Una donna incontrollabile, che si rifiutava di accettare il ruolo impostole dalle convenienze, doveva per forza essere pazza, questa era l’unica spiegazione che la società, sostenuta dalle teorie mediche e scientifiche ufficiali, allora forniva.
La sorte di Adèle fu inumana e ingiusta, ma per l’epoca – ahimè – molto comune e perfino giustificata.
Il ricovero di Adèle non fu però l’unica amarezza a guastare il rientro in Francia di Victor Hugo dopo il lungo esilio politico. La festante accoglienza si trasformò ben presto in una processione interminabile di condoglianze.
A tre anni dalla morte della moglie Adèle, l’amato figlio maggiore di Victor Hugo, l’energico e allegro Charles, si spense improvvisamente per un attacco di cuore a soli 44 anni.
Morendo improvvisamente, Charles lasciava a suo padre Victor due delle gioie più grandi della sua vita: i nipotini Georges e Jeanne.
Dal celebre film Il Corvo, tutti ricordiamo la frase: “Non può piovere per sempre”. Ciò non si applica alla vita di Victor Hugo.
Dopo appena due anni, si spense il gentile François-Victor – il fratello preferito della piccola Adèle, nonché quello che l’aveva sempre difesa – stroncato da una crudele malattia “di petto”.

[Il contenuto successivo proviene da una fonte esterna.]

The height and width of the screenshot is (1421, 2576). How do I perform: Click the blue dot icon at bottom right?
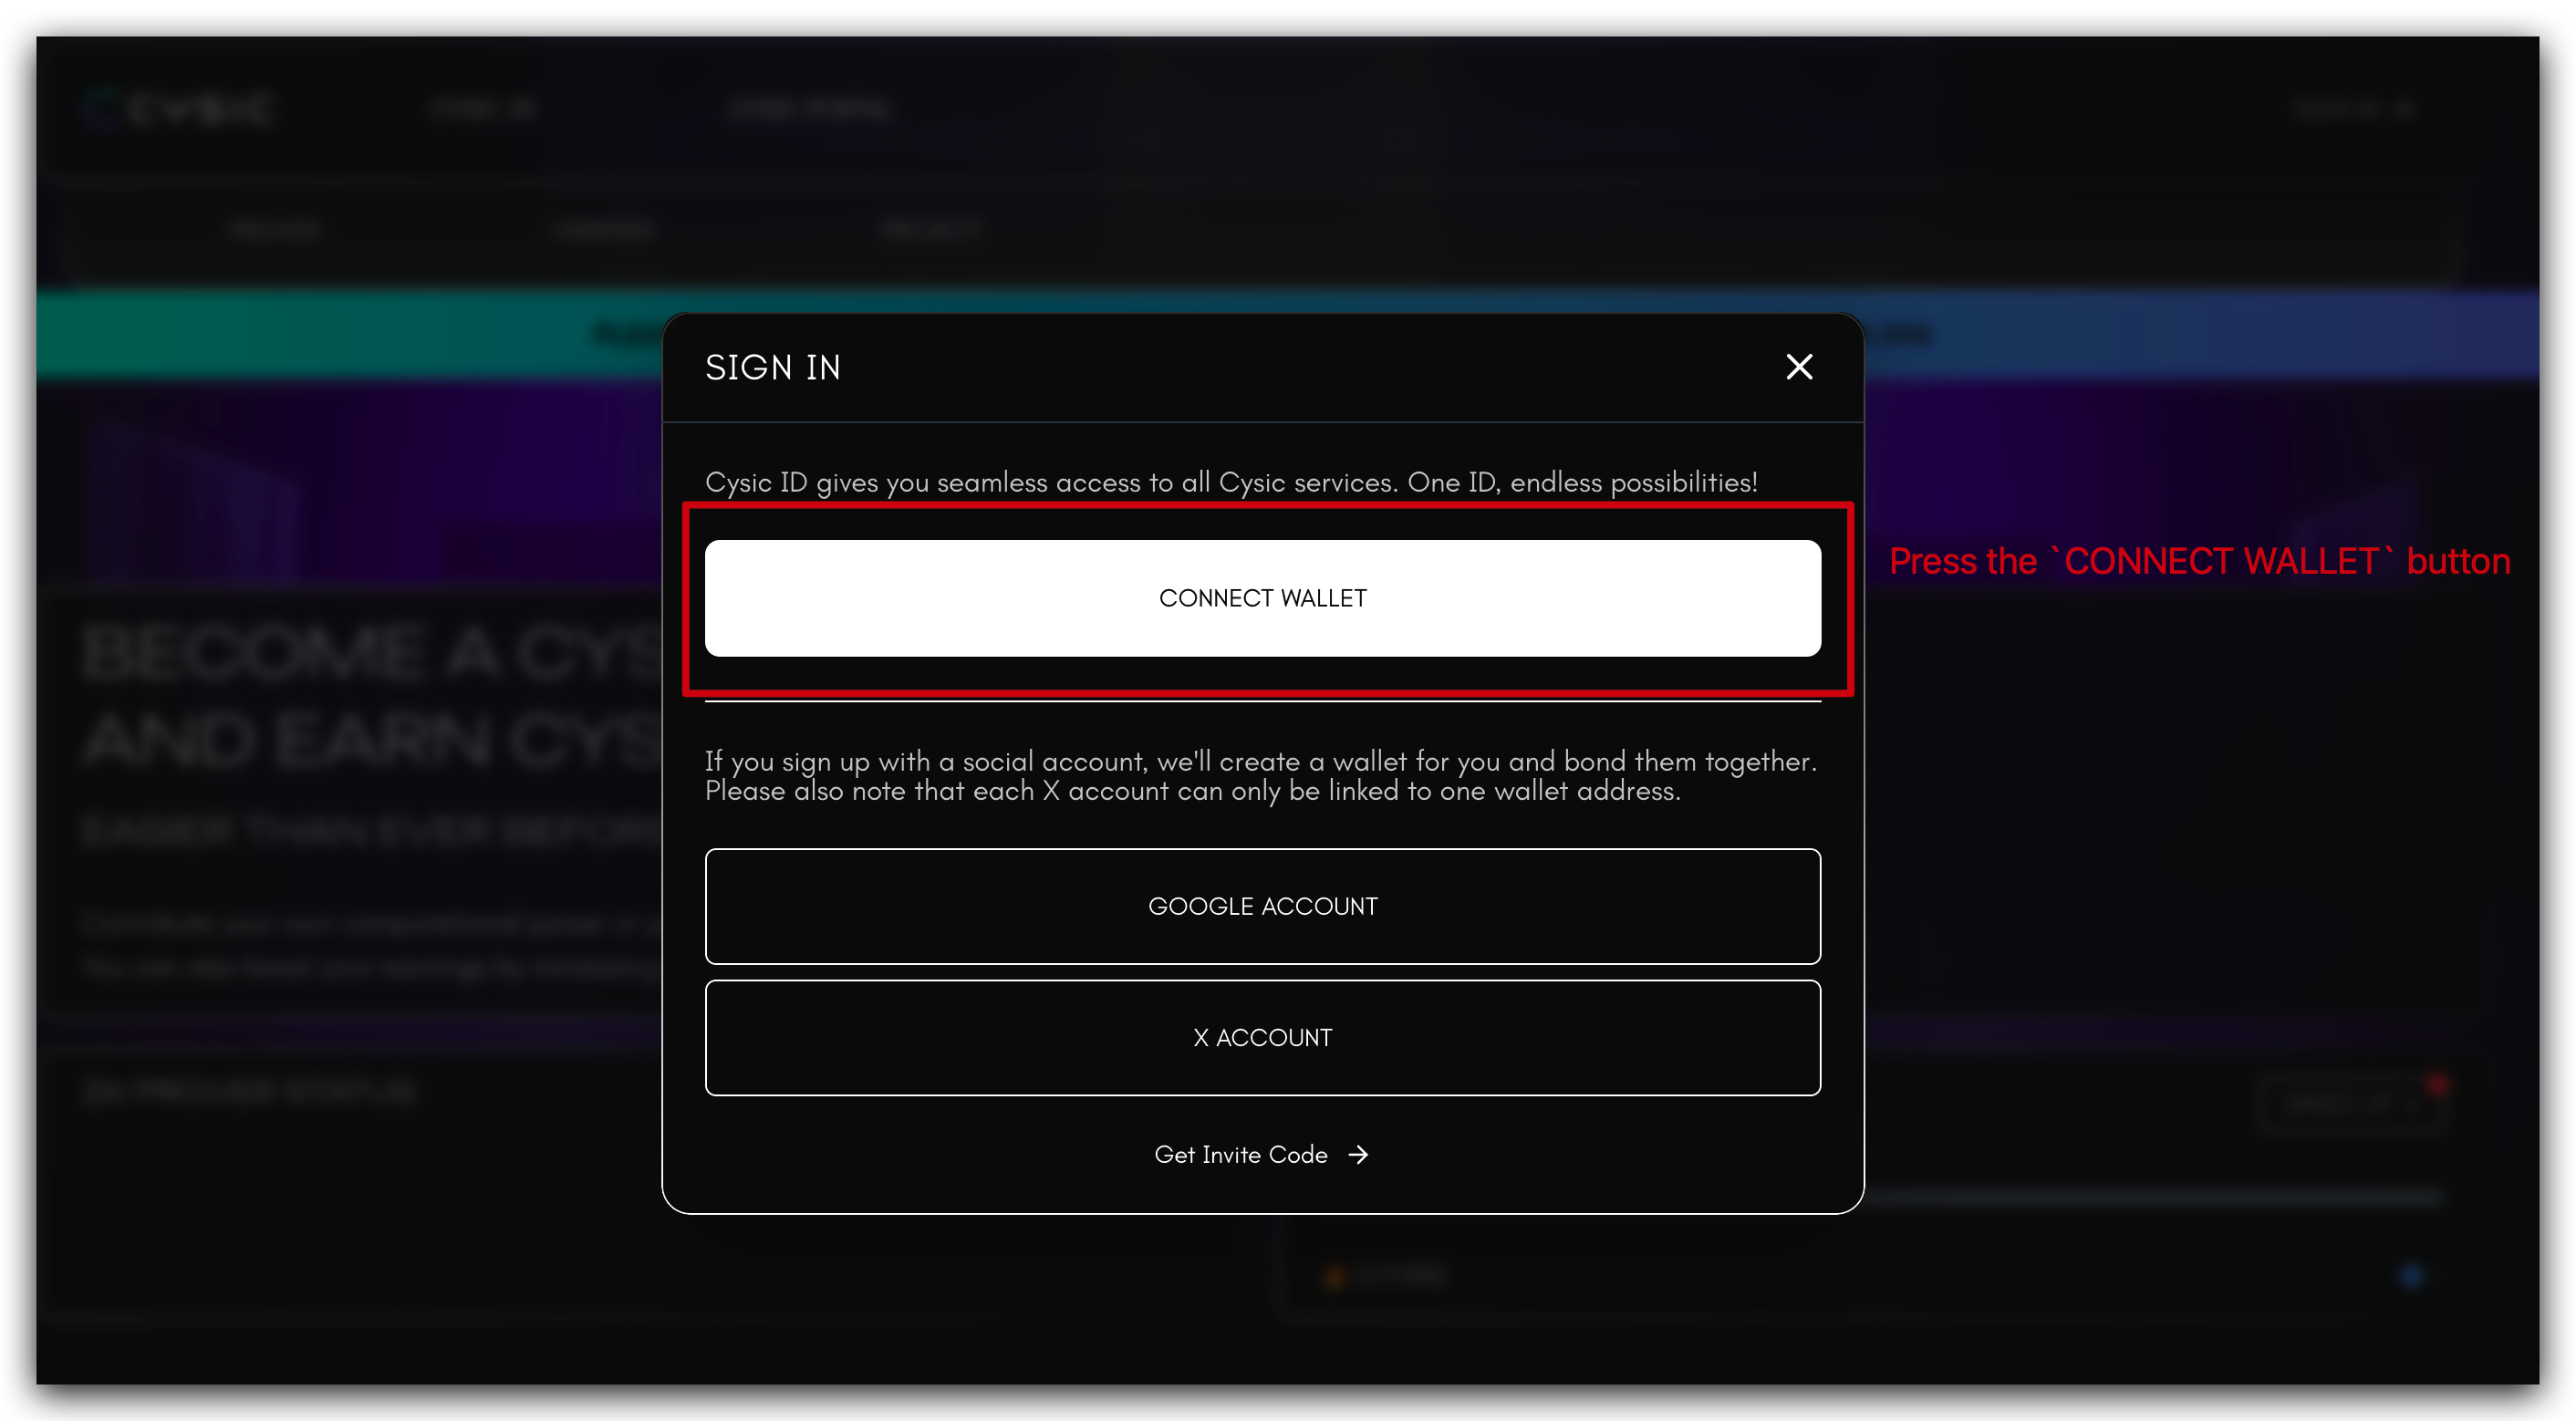(x=2412, y=1276)
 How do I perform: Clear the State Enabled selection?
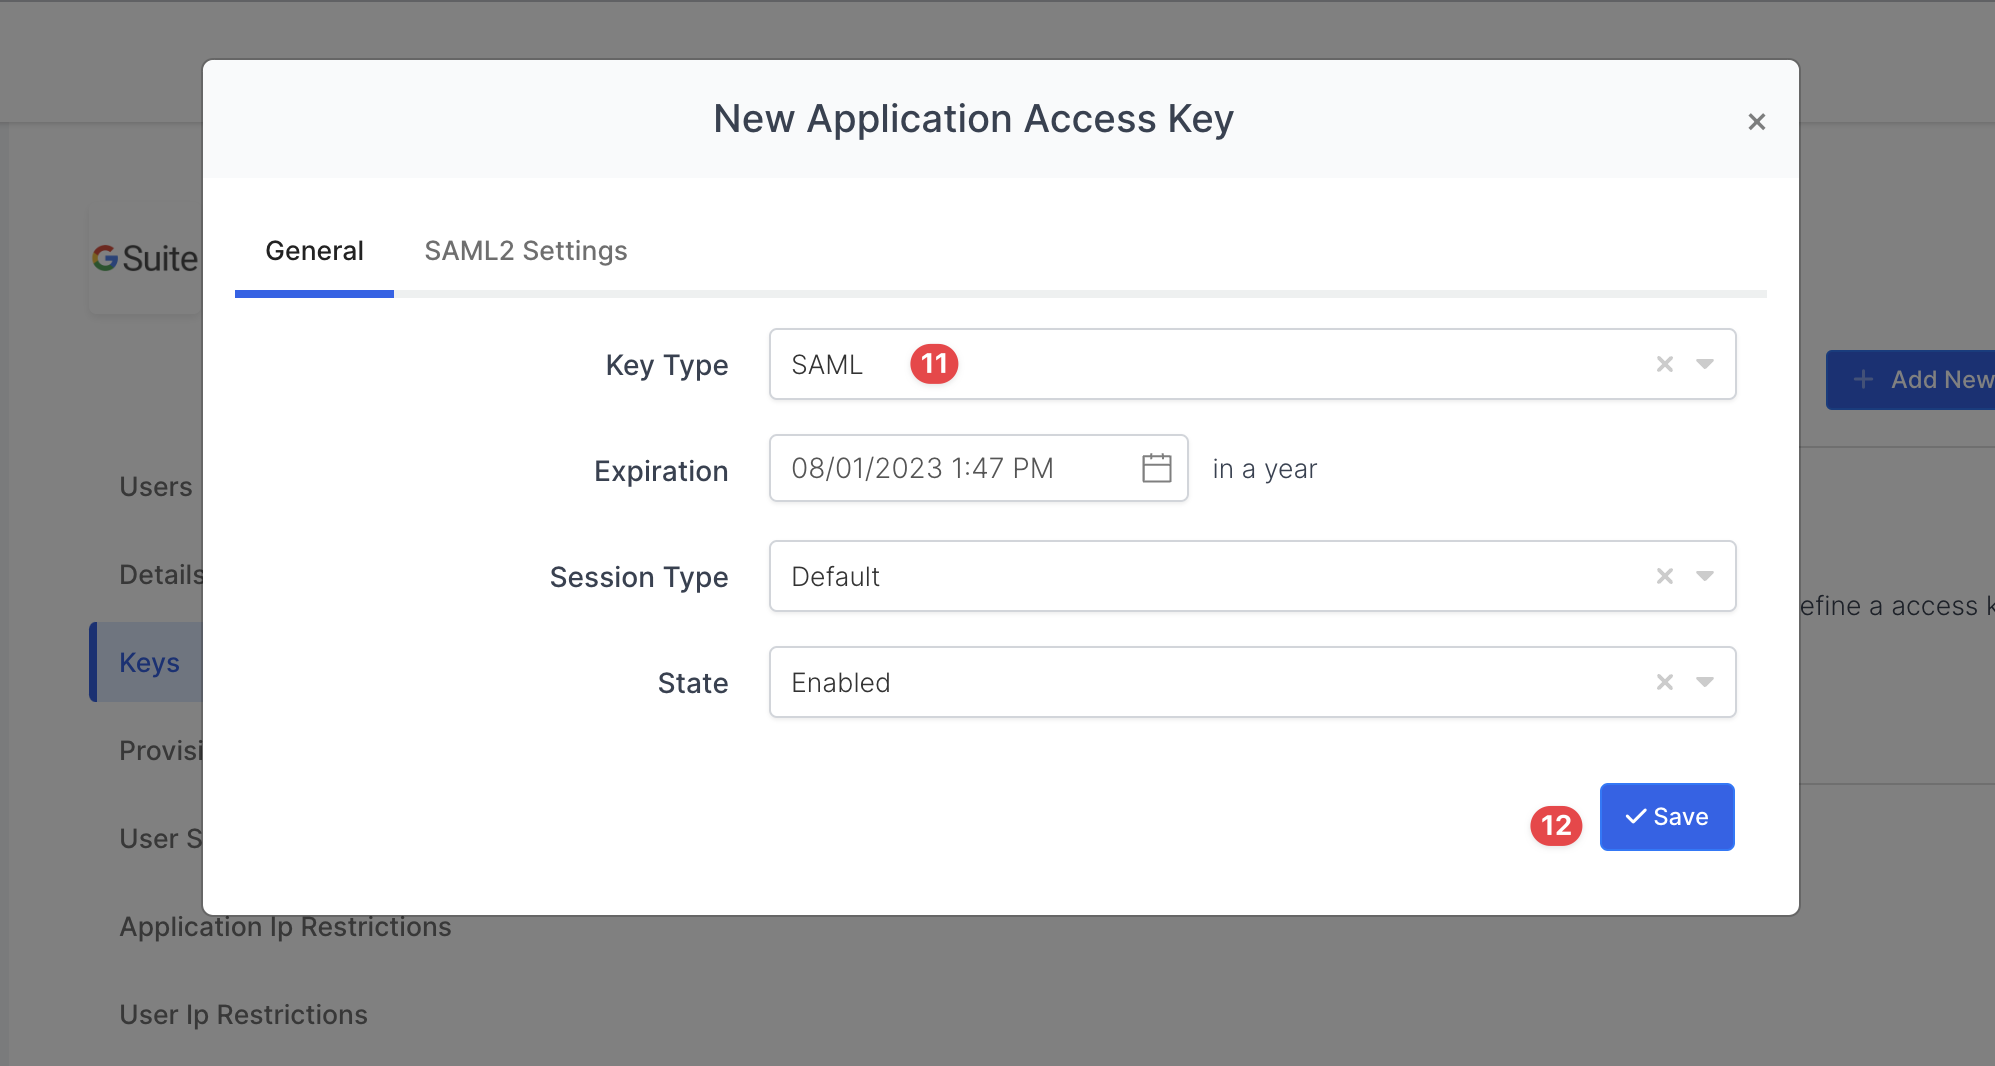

François-Victor era conosciuto per aver tradotto dall’inglese le “Opere complete di William Shakespeare”, pubblicate in 18 volumi dal 1859 al 1866 – decisamente, il polso dello scrittore era di famiglia.
Infine venne il lutto più temuto, quello che avrebbe annunciato a Victor Hugo la fine di se stesso: la compagna di una vita, che gli era sempre rimasta devota e fedele, che lo aveva venerato e servito come genio, che lo aveva difeso, accudito e sempre perdonato, la dolce Juliette Drouet lo lasciò per sempre.
Victor Hugo non toccò più la penna e la seguì due anni più tardi.
Qualcuno osservò che, accanto ad un uomo superbo ed egoista quale fu Victor Hugo, avrebbe potuto resistere solo una donna succube come Juliette, la quale aveva rinunciato per lui alla carriera di attrice, nonché alla vita sociale stessa (doveva informare il geloso Victor di ogni spostamento!).
Sono in parte d’accordo, ma al tempo tesso non posso fare a meno di pensare che un uomo tormentato come l’autore de Les Misérables non avrebbe in alcun modo potuto sopportare il proprio terribile destino senza avere una roccia come Juliette a sostenerlo, a sanare le piaghe più profonde del suo spirito, a rischiarare le ombre più cupe della sua disperazione.
La vicenda personale di Hugo lascia il segno anche quando narrata così sommariamente e ho voluto ripercorrerla perchè ritengo che vicendee leggendari come la sua, una volta rivestita di umanità, abbia molto più da insegnare.
«Morire non è nulla. Non vivere è spaventoso».